According to the report, India saw its US exports decline by 37.5% across sectors between May and September 2025, signalling the impact of the Trump tariffs that were imposed on the country earlier this year.
India pays a tariff of 50% on its exports to the US, its largest market, with trade reeling under pressure.
In a note published on Sunday, GTRI said that between May and September 2025, India saw its exports to the US plunge from $8.8 billion to $5.5 billion, which indicates a 37.5% decline.
This marks one of the steepest short-term collapses in years, GTRI said.
The report by the trade think tank compared export data between May and September 2025 to analyse the immediate impact of US tariffs that were imposed from April 2 this year.
India is among one of the highest tariff-payers to the US, with Donald Trump imposing an extra 25% duty on its exports as a punishment of buying Russian oil.
The Trump tariffs began at 10%, rose to 25% on August 7, and reached 50% by late August for India.
“The latest data make one point clear: tariffs have not only squeezed India’s trade margins but also exposed structural vulnerabilities across key export industries,” GTRI said.
Which Indian exports to the US suffered the most?
According to the report, products that previously had zero tariff on them experienced the sharpest decline in terms of exports, tanking 47% from $3.4 billion in May to $1.8 billion in September.
The tariff-free products previously accounted for nearly one-third of India’s shipments.
“Smartphones and pharmaceuticals were the biggest casualties,” GTRI said.
Smartphone exports to the US had surged 197% between April and September 2024. During the same period in 2025, it fell 58% from $2.29 billion in May to $884.6 million in September.
The fall was recorded month-after-month — $2.0 billion in June, $1.52 billion in July, $964.8 million in August, and finally $884.6 million in September.
“The reasons for decline are not known and need examination,” GTRI mentioned.
Exports of pharmaceutical products, on the other hand, fell 15.7% from $745.6 million to $628.3 million.
Which other sectors are affected by Trump tariffs?
Trump tariffs have hit all sectors in India.

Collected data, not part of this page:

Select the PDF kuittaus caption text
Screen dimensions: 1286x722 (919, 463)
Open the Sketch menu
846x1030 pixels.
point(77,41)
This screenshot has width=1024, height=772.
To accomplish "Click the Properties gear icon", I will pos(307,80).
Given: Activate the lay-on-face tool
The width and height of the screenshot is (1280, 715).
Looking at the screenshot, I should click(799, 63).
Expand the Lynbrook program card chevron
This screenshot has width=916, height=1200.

However, industrial metals and auto parts, which are subject to uniform duty across the world, have experienced a milder shock, the report found.

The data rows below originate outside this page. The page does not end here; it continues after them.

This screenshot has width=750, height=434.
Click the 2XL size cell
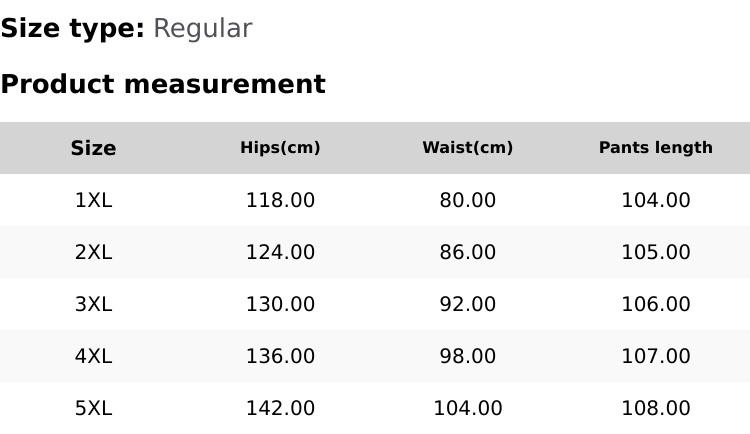coord(93,252)
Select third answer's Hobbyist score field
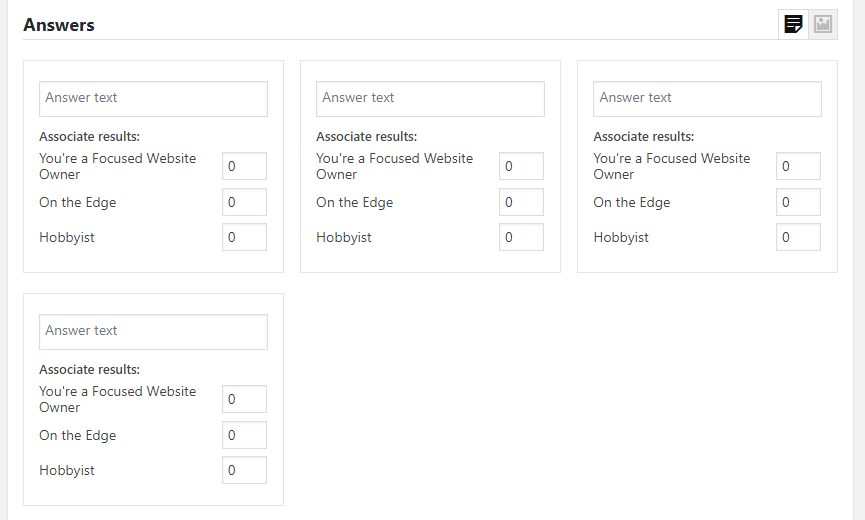Screen dimensions: 865x520 click(x=798, y=237)
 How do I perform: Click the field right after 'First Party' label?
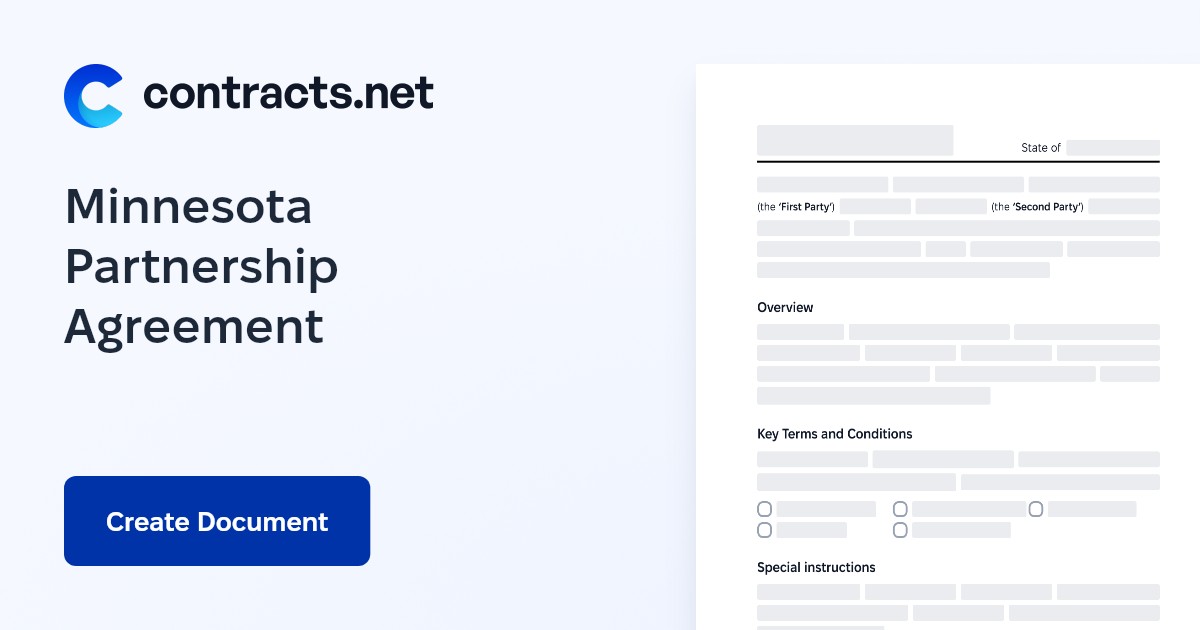[x=875, y=206]
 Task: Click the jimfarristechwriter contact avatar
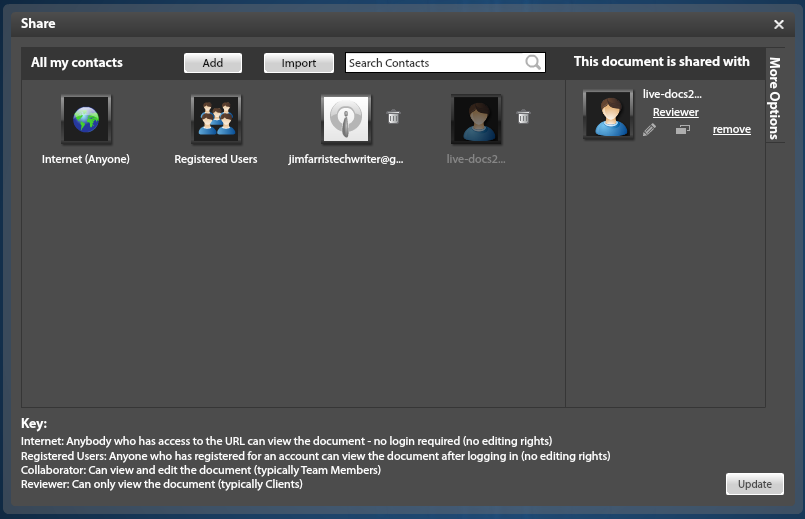click(x=346, y=120)
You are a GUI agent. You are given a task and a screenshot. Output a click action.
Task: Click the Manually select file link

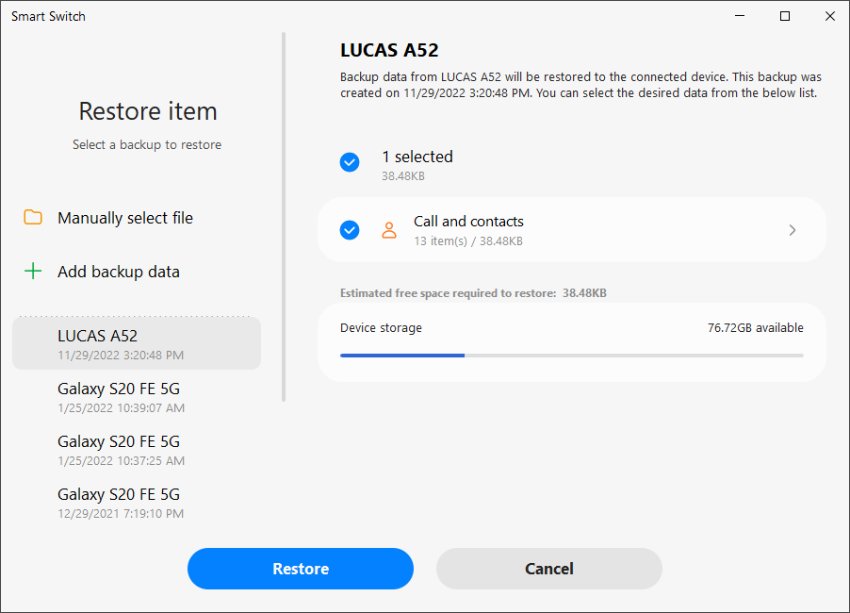point(128,217)
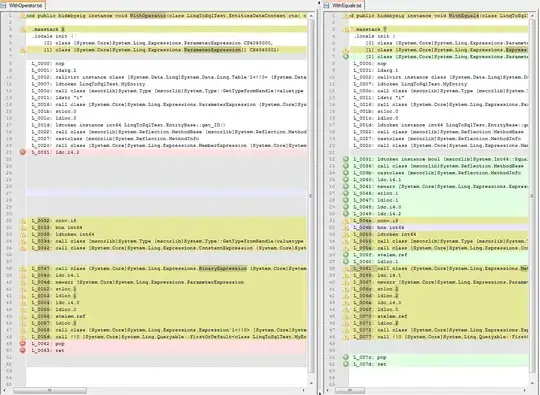Open the WithOperator.txt tab

pyautogui.click(x=22, y=5)
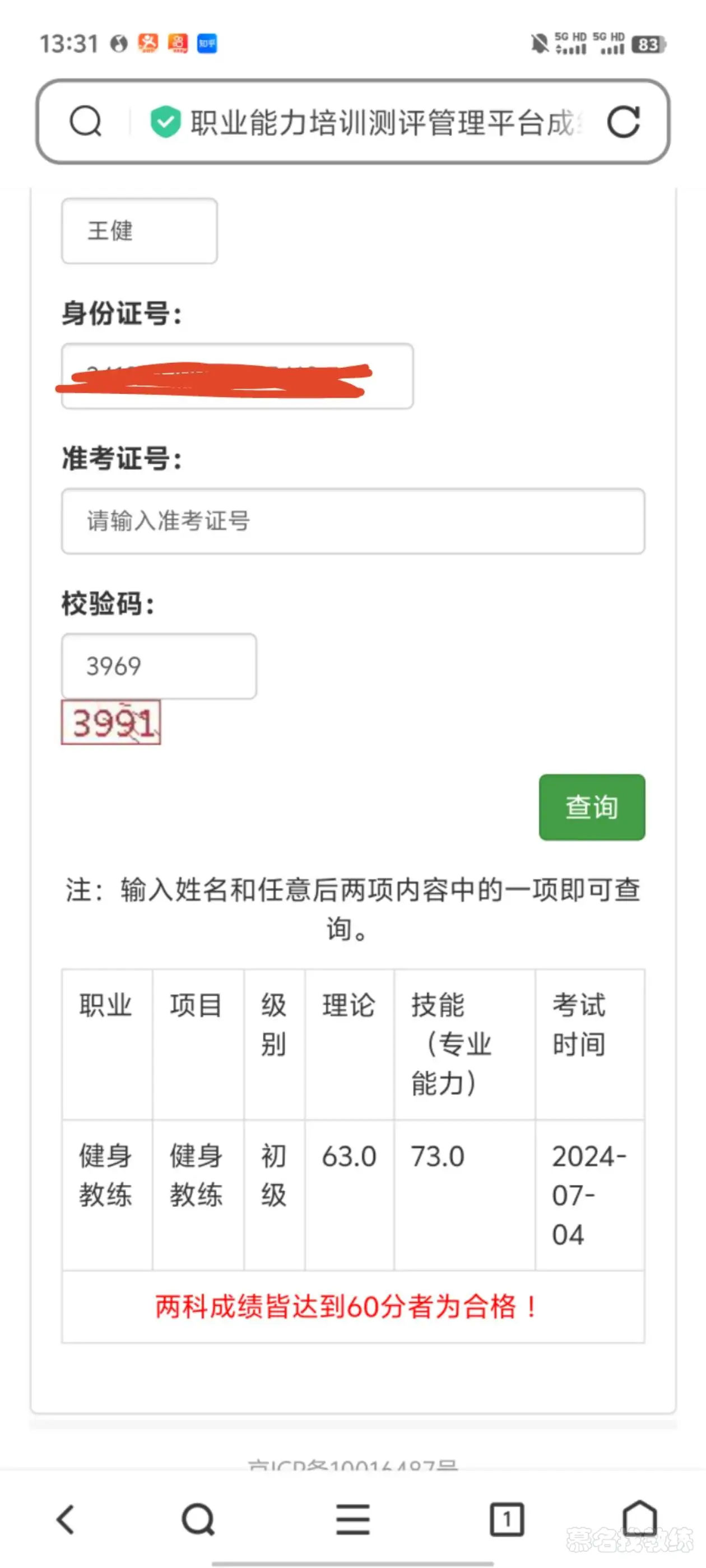Focus the 准考证号 input field
706x1568 pixels.
click(x=352, y=521)
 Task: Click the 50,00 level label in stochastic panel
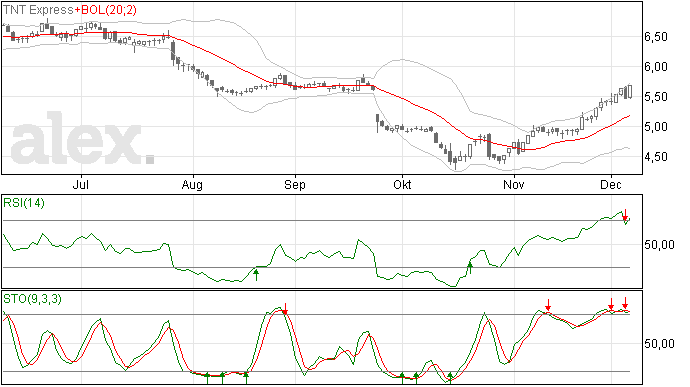click(x=660, y=344)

Aluminium exports dropped 37%, copper 25%, auto parts 12%, and iron and steel 8%.
“Because all global suppliers faced similar duties, the dip appears linked more to a slowdown in US industrial activity than to any loss in Indian competitiveness,” GTRI said.
Labour-intensive sectors such as textiles, gems and jewellery, chemicals, agri-foods, and machinery account for nearly 60% of India’s US exports. These sectors suffered a 33% decline, from $4.8 billion in May to $3.2 billion in September, GTRI found in the analysis.
Gems and jewellery exports collapsed 59.5%, from $500.2 million to $202.8 million, sending units in Surat and Mumbai down the drain as Thailand and Vietnam captured lost US orders, GTRI said.
Exports of solar panels shrank 60.8%, from $202.6 million to $79.4 million, affecting India’s edge on renewable energy export.
The decline came in at 16.7% from $600 million to $500 million.
“With China facing only 30 per cent tariffs and Vietnam 20 percent, India’s competitiveness has sharply deteriorated,” the trade think tank said.
Chemical, marine and seafood, textiles, agri and processed foods also declined, the analysis found.